━━ Records to process

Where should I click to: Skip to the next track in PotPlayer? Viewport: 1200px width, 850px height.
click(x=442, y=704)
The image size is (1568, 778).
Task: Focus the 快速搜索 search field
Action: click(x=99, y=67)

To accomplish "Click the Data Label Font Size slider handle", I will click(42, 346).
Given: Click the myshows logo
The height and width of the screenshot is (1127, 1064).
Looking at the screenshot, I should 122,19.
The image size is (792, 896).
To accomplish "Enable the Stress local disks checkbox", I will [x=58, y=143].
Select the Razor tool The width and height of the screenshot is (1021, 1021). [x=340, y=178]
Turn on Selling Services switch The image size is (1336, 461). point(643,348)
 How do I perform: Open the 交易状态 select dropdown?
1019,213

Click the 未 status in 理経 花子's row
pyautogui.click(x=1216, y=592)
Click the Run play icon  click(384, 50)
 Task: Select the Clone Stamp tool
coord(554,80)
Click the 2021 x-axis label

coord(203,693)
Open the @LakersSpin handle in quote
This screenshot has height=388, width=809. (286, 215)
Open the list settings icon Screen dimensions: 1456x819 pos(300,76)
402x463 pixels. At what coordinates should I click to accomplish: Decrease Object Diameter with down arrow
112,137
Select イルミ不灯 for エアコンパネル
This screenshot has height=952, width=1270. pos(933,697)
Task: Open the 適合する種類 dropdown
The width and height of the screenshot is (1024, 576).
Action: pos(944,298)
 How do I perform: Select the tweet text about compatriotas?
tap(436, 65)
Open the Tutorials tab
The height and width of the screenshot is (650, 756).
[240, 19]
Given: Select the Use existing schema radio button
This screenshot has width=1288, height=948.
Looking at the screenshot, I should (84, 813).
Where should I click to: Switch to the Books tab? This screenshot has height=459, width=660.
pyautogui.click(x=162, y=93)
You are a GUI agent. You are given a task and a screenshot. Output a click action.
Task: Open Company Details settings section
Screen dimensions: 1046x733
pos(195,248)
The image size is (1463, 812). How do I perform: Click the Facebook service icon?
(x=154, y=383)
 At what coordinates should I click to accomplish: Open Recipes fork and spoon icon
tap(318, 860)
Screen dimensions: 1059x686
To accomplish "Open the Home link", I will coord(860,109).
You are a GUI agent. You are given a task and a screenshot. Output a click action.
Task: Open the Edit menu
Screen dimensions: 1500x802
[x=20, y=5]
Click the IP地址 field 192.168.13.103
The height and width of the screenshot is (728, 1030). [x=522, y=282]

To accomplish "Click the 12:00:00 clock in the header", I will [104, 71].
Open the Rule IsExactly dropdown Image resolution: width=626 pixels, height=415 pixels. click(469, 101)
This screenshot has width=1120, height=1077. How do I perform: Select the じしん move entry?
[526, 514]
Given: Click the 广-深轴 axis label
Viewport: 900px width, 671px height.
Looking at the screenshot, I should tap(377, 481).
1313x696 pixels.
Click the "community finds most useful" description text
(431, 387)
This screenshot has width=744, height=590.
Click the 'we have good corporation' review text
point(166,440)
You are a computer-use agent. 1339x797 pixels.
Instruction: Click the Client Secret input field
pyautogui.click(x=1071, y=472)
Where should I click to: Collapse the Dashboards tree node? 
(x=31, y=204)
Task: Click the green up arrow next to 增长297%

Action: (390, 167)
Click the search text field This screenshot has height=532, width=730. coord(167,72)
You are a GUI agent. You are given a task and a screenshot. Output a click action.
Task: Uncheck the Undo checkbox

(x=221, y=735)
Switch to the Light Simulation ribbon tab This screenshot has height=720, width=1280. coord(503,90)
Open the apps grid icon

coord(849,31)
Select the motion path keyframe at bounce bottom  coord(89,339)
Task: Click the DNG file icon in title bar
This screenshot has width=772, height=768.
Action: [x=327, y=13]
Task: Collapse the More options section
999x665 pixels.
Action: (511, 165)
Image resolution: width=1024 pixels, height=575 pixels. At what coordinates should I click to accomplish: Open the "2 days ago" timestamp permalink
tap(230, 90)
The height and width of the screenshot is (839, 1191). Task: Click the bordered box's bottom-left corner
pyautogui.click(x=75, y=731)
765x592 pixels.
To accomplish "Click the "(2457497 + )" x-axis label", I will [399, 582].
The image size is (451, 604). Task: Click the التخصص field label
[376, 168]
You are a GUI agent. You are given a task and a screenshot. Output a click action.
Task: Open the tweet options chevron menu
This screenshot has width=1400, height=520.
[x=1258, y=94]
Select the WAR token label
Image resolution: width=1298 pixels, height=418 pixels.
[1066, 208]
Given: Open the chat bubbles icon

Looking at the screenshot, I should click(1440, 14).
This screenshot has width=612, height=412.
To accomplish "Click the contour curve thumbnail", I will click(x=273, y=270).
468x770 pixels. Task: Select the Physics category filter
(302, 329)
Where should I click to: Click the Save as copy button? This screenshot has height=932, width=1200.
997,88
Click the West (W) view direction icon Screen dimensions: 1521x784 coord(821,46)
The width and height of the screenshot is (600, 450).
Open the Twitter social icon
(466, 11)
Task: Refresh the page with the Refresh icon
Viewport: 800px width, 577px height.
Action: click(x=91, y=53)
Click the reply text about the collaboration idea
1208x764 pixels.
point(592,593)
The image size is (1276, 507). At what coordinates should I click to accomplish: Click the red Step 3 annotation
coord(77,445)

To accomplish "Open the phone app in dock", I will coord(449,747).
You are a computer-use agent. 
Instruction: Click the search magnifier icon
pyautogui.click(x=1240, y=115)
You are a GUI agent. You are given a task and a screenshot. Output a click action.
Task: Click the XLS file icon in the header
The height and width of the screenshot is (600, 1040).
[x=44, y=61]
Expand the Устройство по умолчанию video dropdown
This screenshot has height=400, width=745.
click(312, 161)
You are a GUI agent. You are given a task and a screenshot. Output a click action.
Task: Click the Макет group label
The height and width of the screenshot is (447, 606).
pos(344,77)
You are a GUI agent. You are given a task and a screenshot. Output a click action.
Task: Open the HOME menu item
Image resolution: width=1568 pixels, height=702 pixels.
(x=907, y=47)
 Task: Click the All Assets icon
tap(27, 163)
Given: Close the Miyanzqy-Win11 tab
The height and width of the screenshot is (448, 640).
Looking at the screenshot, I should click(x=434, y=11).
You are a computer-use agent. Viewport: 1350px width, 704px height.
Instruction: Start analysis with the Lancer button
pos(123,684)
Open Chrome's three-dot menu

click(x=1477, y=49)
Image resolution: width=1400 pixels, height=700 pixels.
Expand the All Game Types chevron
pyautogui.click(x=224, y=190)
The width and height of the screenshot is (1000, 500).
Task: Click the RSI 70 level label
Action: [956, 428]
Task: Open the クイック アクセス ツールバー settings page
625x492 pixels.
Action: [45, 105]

━━━━

Problem requirements — All of the material above is to be retyped word for word.

Written response —
Where should I click to: Skip to the next track in PotPlayer? Viewport: 1200px width, 850px height.
click(x=442, y=704)
The image size is (1568, 778).
Task: Focus the 快速搜索 search field
Action: click(x=99, y=67)

To accomplish "Click the Data Label Font Size slider handle", I will click(42, 346).
Given: Click the myshows logo
The height and width of the screenshot is (1127, 1064).
Looking at the screenshot, I should 122,19.
The image size is (792, 896).
To accomplish "Enable the Stress local disks checkbox", I will [x=58, y=143].
Select the Razor tool The width and height of the screenshot is (1021, 1021). [x=340, y=178]
Turn on Selling Services switch The image size is (1336, 461). point(643,348)
 How do I perform: Open the 交易状态 select dropdown?
1019,213

Click the 未 status in 理経 花子's row
pyautogui.click(x=1216, y=592)
Click the Run play icon  click(384, 50)
 Task: Select the Clone Stamp tool
coord(554,80)
Click the 2021 x-axis label

coord(203,693)
Open the @LakersSpin handle in quote
This screenshot has height=388, width=809. (286, 215)
Open the list settings icon Screen dimensions: 1456x819 pos(300,76)
402x463 pixels. At what coordinates should I click to accomplish: Decrease Object Diameter with down arrow
112,137
Select イルミ不灯 for エアコンパネル
This screenshot has height=952, width=1270. pos(933,697)
Task: Open the 適合する種類 dropdown
The width and height of the screenshot is (1024, 576).
Action: pos(944,298)
 How do I perform: Select the tweet text about compatriotas?
tap(436, 65)
Open the Tutorials tab
The height and width of the screenshot is (650, 756).
[240, 19]
Given: Select the Use existing schema radio button
This screenshot has width=1288, height=948.
Looking at the screenshot, I should (84, 813).
Where should I click to: Switch to the Books tab? This screenshot has height=459, width=660.
pyautogui.click(x=162, y=93)
You are a GUI agent. You are given a task and a screenshot. Output a click action.
Task: Open Company Details settings section
Screen dimensions: 1046x733
pos(195,248)
The image size is (1463, 812). How do I perform: Click the Facebook service icon?
(x=154, y=383)
 At what coordinates should I click to accomplish: Open Recipes fork and spoon icon
tap(318, 860)
Screen dimensions: 1059x686
To accomplish "Open the Home link", I will coord(860,109).
You are a GUI agent. You are given a task and a screenshot. Output a click action.
Task: Open the Edit menu
Screen dimensions: 1500x802
[x=20, y=5]
Click the IP地址 field 192.168.13.103
The height and width of the screenshot is (728, 1030). [x=522, y=282]

To accomplish "Click the 12:00:00 clock in the header", I will [104, 71].
Open the Rule IsExactly dropdown Image resolution: width=626 pixels, height=415 pixels. click(469, 101)
This screenshot has width=1120, height=1077. How do I perform: Select the じしん move entry?
[526, 514]
Given: Click the 广-深轴 axis label
Viewport: 900px width, 671px height.
Looking at the screenshot, I should tap(377, 481).
1313x696 pixels.
Click the "community finds most useful" description text
(431, 387)
This screenshot has width=744, height=590.
Click the 'we have good corporation' review text
point(166,440)
You are a computer-use agent. 1339x797 pixels.
Instruction: Click the Client Secret input field
pyautogui.click(x=1071, y=472)
Where should I click to: Collapse the Dashboards tree node? 
(x=31, y=204)
Task: Click the green up arrow next to 增长297%

Action: (390, 167)
Click the search text field This screenshot has height=532, width=730. coord(167,72)
You are a GUI agent. You are given a task and a screenshot. Output a click action.
Task: Uncheck the Undo checkbox

(x=221, y=735)
Switch to the Light Simulation ribbon tab This screenshot has height=720, width=1280. coord(503,90)
Open the apps grid icon

coord(849,31)
Select the motion path keyframe at bounce bottom  coord(89,339)
Task: Click the DNG file icon in title bar
This screenshot has width=772, height=768.
Action: [x=327, y=13]
Task: Collapse the More options section
999x665 pixels.
Action: (511, 165)
Image resolution: width=1024 pixels, height=575 pixels. At what coordinates should I click to accomplish: Open the "2 days ago" timestamp permalink
tap(230, 90)
The height and width of the screenshot is (839, 1191). Task: Click the bordered box's bottom-left corner
pyautogui.click(x=75, y=731)
765x592 pixels.
To accomplish "Click the "(2457497 + )" x-axis label", I will [399, 582].
The image size is (451, 604). Task: Click the التخصص field label
[376, 168]
You are a GUI agent. You are given a task and a screenshot. Output a click action.
Task: Open the tweet options chevron menu
This screenshot has width=1400, height=520.
[x=1258, y=94]
Select the WAR token label
Image resolution: width=1298 pixels, height=418 pixels.
[1066, 208]
Given: Open the chat bubbles icon

Looking at the screenshot, I should click(1440, 14).
This screenshot has width=612, height=412.
To accomplish "Click the contour curve thumbnail", I will click(x=273, y=270).
468x770 pixels. Task: Select the Physics category filter
(302, 329)
Where should I click to: Click the Save as copy button? This screenshot has height=932, width=1200.
997,88
Click the West (W) view direction icon Screen dimensions: 1521x784 coord(821,46)
The width and height of the screenshot is (600, 450).
Open the Twitter social icon
(466, 11)
Task: Refresh the page with the Refresh icon
Viewport: 800px width, 577px height.
Action: click(x=91, y=53)
Click the reply text about the collaboration idea
1208x764 pixels.
point(592,593)
The image size is (1276, 507). At what coordinates should I click to accomplish: Click the red Step 3 annotation
coord(77,445)

To accomplish "Open the phone app in dock", I will coord(449,747).
You are a computer-use agent. 
Instruction: Click the search magnifier icon
pyautogui.click(x=1240, y=115)
You are a GUI agent. You are given a task and a screenshot. Output a click action.
Task: Click the XLS file icon in the header
The height and width of the screenshot is (600, 1040).
[x=44, y=61]
Expand the Устройство по умолчанию video dropdown
This screenshot has height=400, width=745.
click(312, 161)
You are a GUI agent. You are given a task and a screenshot. Output a click action.
Task: Click the Макет group label
The height and width of the screenshot is (447, 606).
pos(344,77)
You are a GUI agent. You are given a task and a screenshot. Output a click action.
Task: Open the HOME menu item
Image resolution: width=1568 pixels, height=702 pixels.
(x=907, y=47)
 Task: Click the All Assets icon
tap(27, 163)
Given: Close the Miyanzqy-Win11 tab
The height and width of the screenshot is (448, 640).
Looking at the screenshot, I should click(x=434, y=11).
You are a computer-use agent. Viewport: 1350px width, 704px height.
Instruction: Start analysis with the Lancer button
pos(123,684)
Open Chrome's three-dot menu

click(x=1477, y=49)
Image resolution: width=1400 pixels, height=700 pixels.
Expand the All Game Types chevron
pyautogui.click(x=224, y=190)
The width and height of the screenshot is (1000, 500).
Task: Click the RSI 70 level label
Action: [956, 428]
Task: Open the クイック アクセス ツールバー settings page
625x492 pixels.
Action: [45, 105]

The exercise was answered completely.